— WHAT TO WORK ON —
Please write out the lines below word for word, leaving the pictures out of your answer.

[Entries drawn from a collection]
====
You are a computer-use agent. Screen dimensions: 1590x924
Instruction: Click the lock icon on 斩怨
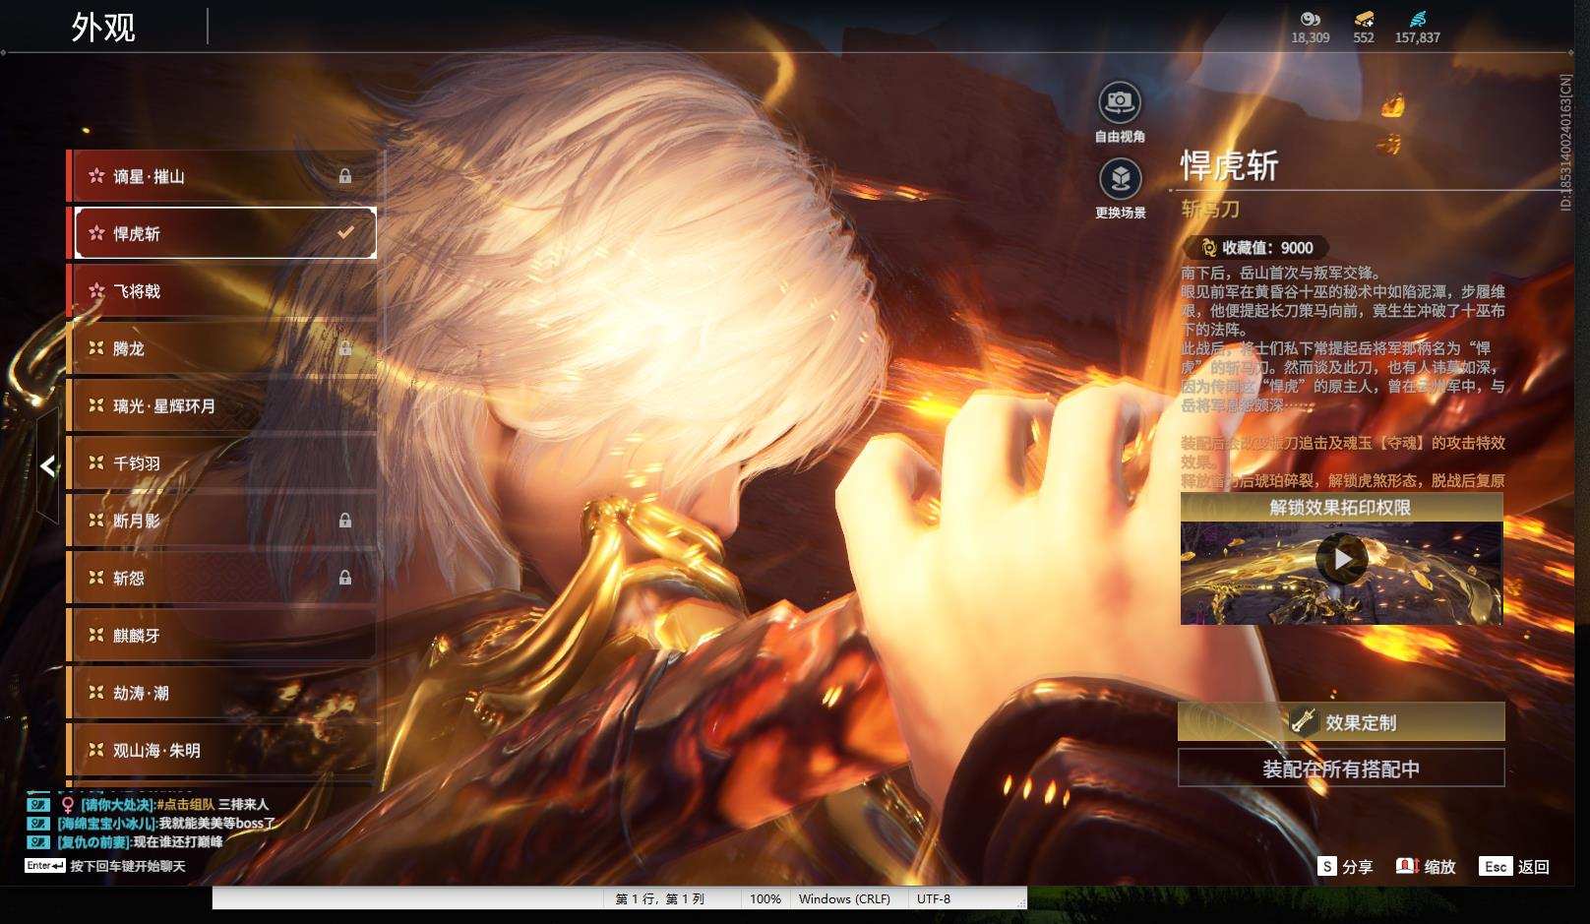click(345, 578)
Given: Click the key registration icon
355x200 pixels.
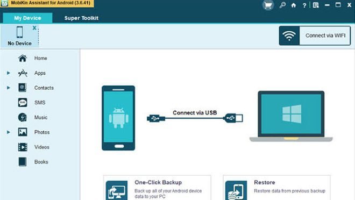Looking at the screenshot, I should (x=282, y=5).

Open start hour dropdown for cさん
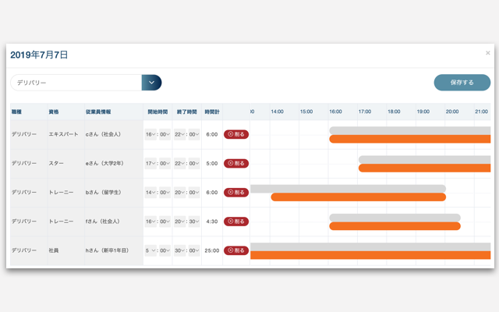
====
— OUTPUT FOR THIS EXERCISE —
You are a computer-use agent. Screen dimensions: 1590x924
Instruction: Click the lock icon on 斩怨
click(345, 578)
Given: Click the key registration icon
355x200 pixels.
Looking at the screenshot, I should (x=282, y=5).

Open start hour dropdown for cさん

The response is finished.